*** Working data Section Begins ***

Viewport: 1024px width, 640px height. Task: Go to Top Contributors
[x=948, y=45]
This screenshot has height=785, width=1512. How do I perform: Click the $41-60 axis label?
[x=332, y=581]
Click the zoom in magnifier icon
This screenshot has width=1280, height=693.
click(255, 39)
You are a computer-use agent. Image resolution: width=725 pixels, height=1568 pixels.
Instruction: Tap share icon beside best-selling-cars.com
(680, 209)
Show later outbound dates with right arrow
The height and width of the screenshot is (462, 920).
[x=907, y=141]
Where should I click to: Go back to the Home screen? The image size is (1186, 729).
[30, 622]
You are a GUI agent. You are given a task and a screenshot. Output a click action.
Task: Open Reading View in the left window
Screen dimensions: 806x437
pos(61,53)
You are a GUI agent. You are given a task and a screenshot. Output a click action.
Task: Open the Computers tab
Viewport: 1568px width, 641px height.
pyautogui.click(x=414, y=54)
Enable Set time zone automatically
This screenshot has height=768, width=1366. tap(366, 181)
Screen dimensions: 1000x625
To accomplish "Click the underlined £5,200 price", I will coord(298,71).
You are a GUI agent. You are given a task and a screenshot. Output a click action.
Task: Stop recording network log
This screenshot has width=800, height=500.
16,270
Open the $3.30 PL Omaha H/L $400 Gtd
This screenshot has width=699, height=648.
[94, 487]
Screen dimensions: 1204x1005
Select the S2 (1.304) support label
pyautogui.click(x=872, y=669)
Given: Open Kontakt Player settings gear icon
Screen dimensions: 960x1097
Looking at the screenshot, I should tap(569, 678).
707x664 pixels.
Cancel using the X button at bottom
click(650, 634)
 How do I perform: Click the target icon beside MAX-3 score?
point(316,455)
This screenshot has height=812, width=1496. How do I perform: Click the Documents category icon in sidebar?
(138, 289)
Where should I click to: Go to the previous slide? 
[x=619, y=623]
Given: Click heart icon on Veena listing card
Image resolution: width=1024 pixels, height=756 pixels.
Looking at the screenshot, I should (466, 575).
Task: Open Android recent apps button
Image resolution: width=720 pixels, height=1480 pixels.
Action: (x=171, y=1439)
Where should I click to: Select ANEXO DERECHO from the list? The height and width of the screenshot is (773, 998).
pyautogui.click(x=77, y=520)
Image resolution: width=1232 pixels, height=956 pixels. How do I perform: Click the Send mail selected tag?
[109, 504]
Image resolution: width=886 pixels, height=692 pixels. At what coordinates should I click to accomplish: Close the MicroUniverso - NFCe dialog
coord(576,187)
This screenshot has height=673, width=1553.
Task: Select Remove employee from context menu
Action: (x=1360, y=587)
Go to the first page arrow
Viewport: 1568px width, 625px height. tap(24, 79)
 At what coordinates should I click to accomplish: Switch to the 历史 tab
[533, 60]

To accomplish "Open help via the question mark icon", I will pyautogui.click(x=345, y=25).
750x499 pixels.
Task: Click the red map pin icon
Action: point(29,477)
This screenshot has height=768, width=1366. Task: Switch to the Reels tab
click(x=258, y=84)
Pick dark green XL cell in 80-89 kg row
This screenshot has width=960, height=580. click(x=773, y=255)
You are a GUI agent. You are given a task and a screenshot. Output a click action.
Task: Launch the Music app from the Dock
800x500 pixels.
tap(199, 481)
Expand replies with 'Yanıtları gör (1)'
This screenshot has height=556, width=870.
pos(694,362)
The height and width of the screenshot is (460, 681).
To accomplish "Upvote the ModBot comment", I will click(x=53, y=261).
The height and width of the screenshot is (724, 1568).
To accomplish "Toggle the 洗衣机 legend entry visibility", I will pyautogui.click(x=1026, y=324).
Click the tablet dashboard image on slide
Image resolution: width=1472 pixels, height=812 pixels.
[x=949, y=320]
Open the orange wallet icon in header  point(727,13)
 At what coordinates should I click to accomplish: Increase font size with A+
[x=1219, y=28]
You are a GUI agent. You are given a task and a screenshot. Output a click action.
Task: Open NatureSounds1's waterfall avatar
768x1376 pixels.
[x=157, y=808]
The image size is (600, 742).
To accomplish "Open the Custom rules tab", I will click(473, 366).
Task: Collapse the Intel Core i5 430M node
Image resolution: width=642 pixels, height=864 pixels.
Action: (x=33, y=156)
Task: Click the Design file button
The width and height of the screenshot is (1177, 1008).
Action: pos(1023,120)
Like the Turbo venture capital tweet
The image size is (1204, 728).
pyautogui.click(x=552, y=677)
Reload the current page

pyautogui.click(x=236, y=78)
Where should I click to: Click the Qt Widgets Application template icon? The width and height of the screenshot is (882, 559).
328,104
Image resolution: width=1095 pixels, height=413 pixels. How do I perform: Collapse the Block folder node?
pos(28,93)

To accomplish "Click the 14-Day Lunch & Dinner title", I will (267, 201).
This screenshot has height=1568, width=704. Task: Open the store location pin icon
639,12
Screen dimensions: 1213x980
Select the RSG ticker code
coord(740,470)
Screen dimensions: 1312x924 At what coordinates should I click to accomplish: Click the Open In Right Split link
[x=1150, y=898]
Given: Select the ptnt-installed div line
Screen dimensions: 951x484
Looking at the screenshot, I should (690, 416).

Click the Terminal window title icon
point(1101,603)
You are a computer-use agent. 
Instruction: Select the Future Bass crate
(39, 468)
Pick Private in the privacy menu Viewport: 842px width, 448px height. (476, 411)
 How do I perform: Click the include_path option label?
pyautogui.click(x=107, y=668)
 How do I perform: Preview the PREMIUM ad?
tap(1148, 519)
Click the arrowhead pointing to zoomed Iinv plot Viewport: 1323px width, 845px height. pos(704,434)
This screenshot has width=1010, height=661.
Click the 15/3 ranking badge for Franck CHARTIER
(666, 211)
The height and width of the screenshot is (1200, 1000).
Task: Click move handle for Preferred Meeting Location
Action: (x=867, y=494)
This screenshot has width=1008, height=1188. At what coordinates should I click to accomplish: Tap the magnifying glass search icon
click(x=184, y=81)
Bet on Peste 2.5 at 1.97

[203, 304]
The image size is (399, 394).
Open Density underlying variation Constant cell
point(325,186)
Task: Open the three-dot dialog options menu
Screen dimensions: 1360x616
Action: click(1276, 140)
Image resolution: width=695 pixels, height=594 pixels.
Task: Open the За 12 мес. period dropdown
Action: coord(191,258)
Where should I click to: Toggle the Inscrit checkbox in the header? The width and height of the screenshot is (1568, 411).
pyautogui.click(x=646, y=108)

*** Working data Section Ends ***

■ **Task**
Type out the entries once more, precisely.

■ **Output**
Viewport: 1024px width, 640px height. Task: Go to Top Contributors
[x=948, y=45]
This screenshot has height=785, width=1512. How do I perform: Click the $41-60 axis label?
[x=332, y=581]
Click the zoom in magnifier icon
This screenshot has width=1280, height=693.
click(255, 39)
You are a computer-use agent. Image resolution: width=725 pixels, height=1568 pixels.
Instruction: Tap share icon beside best-selling-cars.com
(680, 209)
Show later outbound dates with right arrow
The height and width of the screenshot is (462, 920).
[x=907, y=141]
Where should I click to: Go back to the Home screen? The image size is (1186, 729).
[30, 622]
You are a GUI agent. You are given a task and a screenshot. Output a click action.
Task: Open Reading View in the left window
Screen dimensions: 806x437
pos(61,53)
You are a GUI agent. You are given a task and a screenshot. Output a click action.
Task: Open the Computers tab
Viewport: 1568px width, 641px height.
pyautogui.click(x=414, y=54)
Enable Set time zone automatically
This screenshot has height=768, width=1366. tap(366, 181)
Screen dimensions: 1000x625
To accomplish "Click the underlined £5,200 price", I will coord(298,71).
You are a GUI agent. You are given a task and a screenshot. Output a click action.
Task: Stop recording network log
This screenshot has width=800, height=500.
16,270
Open the $3.30 PL Omaha H/L $400 Gtd
This screenshot has width=699, height=648.
[94, 487]
Screen dimensions: 1204x1005
Select the S2 (1.304) support label
pyautogui.click(x=872, y=669)
Given: Open Kontakt Player settings gear icon
Screen dimensions: 960x1097
Looking at the screenshot, I should tap(569, 678).
707x664 pixels.
Cancel using the X button at bottom
click(650, 634)
 How do I perform: Click the target icon beside MAX-3 score?
point(316,455)
This screenshot has height=812, width=1496. How do I perform: Click the Documents category icon in sidebar?
(138, 289)
Where should I click to: Go to the previous slide? 
[x=619, y=623]
Given: Click heart icon on Veena listing card
Image resolution: width=1024 pixels, height=756 pixels.
Looking at the screenshot, I should (466, 575).
Task: Open Android recent apps button
Image resolution: width=720 pixels, height=1480 pixels.
Action: (x=171, y=1439)
Where should I click to: Select ANEXO DERECHO from the list? The height and width of the screenshot is (773, 998).
pyautogui.click(x=77, y=520)
Image resolution: width=1232 pixels, height=956 pixels. How do I perform: Click the Send mail selected tag?
[109, 504]
Image resolution: width=886 pixels, height=692 pixels. At what coordinates should I click to accomplish: Close the MicroUniverso - NFCe dialog
coord(576,187)
This screenshot has height=673, width=1553.
Task: Select Remove employee from context menu
Action: (x=1360, y=587)
Go to the first page arrow
Viewport: 1568px width, 625px height. tap(24, 79)
 At what coordinates should I click to accomplish: Switch to the 历史 tab
[533, 60]

To accomplish "Open help via the question mark icon", I will pyautogui.click(x=345, y=25).
750x499 pixels.
Task: Click the red map pin icon
Action: point(29,477)
This screenshot has height=768, width=1366. Task: Switch to the Reels tab
click(x=258, y=84)
Pick dark green XL cell in 80-89 kg row
This screenshot has width=960, height=580. click(x=773, y=255)
You are a GUI agent. You are given a task and a screenshot. Output a click action.
Task: Launch the Music app from the Dock
800x500 pixels.
tap(199, 481)
Expand replies with 'Yanıtları gör (1)'
This screenshot has height=556, width=870.
pos(694,362)
The height and width of the screenshot is (460, 681).
To accomplish "Upvote the ModBot comment", I will click(x=53, y=261).
The height and width of the screenshot is (724, 1568).
To accomplish "Toggle the 洗衣机 legend entry visibility", I will pyautogui.click(x=1026, y=324).
Click the tablet dashboard image on slide
Image resolution: width=1472 pixels, height=812 pixels.
[x=949, y=320]
Open the orange wallet icon in header  point(727,13)
 At what coordinates should I click to accomplish: Increase font size with A+
[x=1219, y=28]
You are a GUI agent. You are given a task and a screenshot. Output a click action.
Task: Open NatureSounds1's waterfall avatar
768x1376 pixels.
[x=157, y=808]
The image size is (600, 742).
To accomplish "Open the Custom rules tab", I will click(473, 366).
Task: Collapse the Intel Core i5 430M node
Image resolution: width=642 pixels, height=864 pixels.
Action: (x=33, y=156)
Task: Click the Design file button
The width and height of the screenshot is (1177, 1008).
Action: pos(1023,120)
Like the Turbo venture capital tweet
The image size is (1204, 728).
pyautogui.click(x=552, y=677)
Reload the current page

pyautogui.click(x=236, y=78)
Where should I click to: Click the Qt Widgets Application template icon? The width and height of the screenshot is (882, 559).
328,104
Image resolution: width=1095 pixels, height=413 pixels. How do I perform: Collapse the Block folder node?
pos(28,93)

To accomplish "Click the 14-Day Lunch & Dinner title", I will (267, 201).
This screenshot has height=1568, width=704. Task: Open the store location pin icon
639,12
Screen dimensions: 1213x980
Select the RSG ticker code
coord(740,470)
Screen dimensions: 1312x924 At what coordinates should I click to accomplish: Click the Open In Right Split link
[x=1150, y=898]
Given: Select the ptnt-installed div line
Screen dimensions: 951x484
Looking at the screenshot, I should (690, 416).

Click the Terminal window title icon
point(1101,603)
You are a computer-use agent. 
Instruction: Select the Future Bass crate
(39, 468)
Pick Private in the privacy menu Viewport: 842px width, 448px height. (476, 411)
 How do I perform: Click the include_path option label?
pyautogui.click(x=107, y=668)
 How do I perform: Preview the PREMIUM ad?
tap(1148, 519)
Click the arrowhead pointing to zoomed Iinv plot Viewport: 1323px width, 845px height. pos(704,434)
This screenshot has width=1010, height=661.
Click the 15/3 ranking badge for Franck CHARTIER
(666, 211)
The height and width of the screenshot is (1200, 1000).
Task: Click move handle for Preferred Meeting Location
Action: (x=867, y=494)
This screenshot has width=1008, height=1188. At what coordinates should I click to accomplish: Tap the magnifying glass search icon
click(x=184, y=81)
Bet on Peste 2.5 at 1.97

[203, 304]
The image size is (399, 394).
Open Density underlying variation Constant cell
point(325,186)
Task: Open the three-dot dialog options menu
Screen dimensions: 1360x616
Action: click(1276, 140)
Image resolution: width=695 pixels, height=594 pixels.
Task: Open the За 12 мес. period dropdown
Action: coord(191,258)
Where should I click to: Toggle the Inscrit checkbox in the header? The width and height of the screenshot is (1568, 411).
pyautogui.click(x=646, y=108)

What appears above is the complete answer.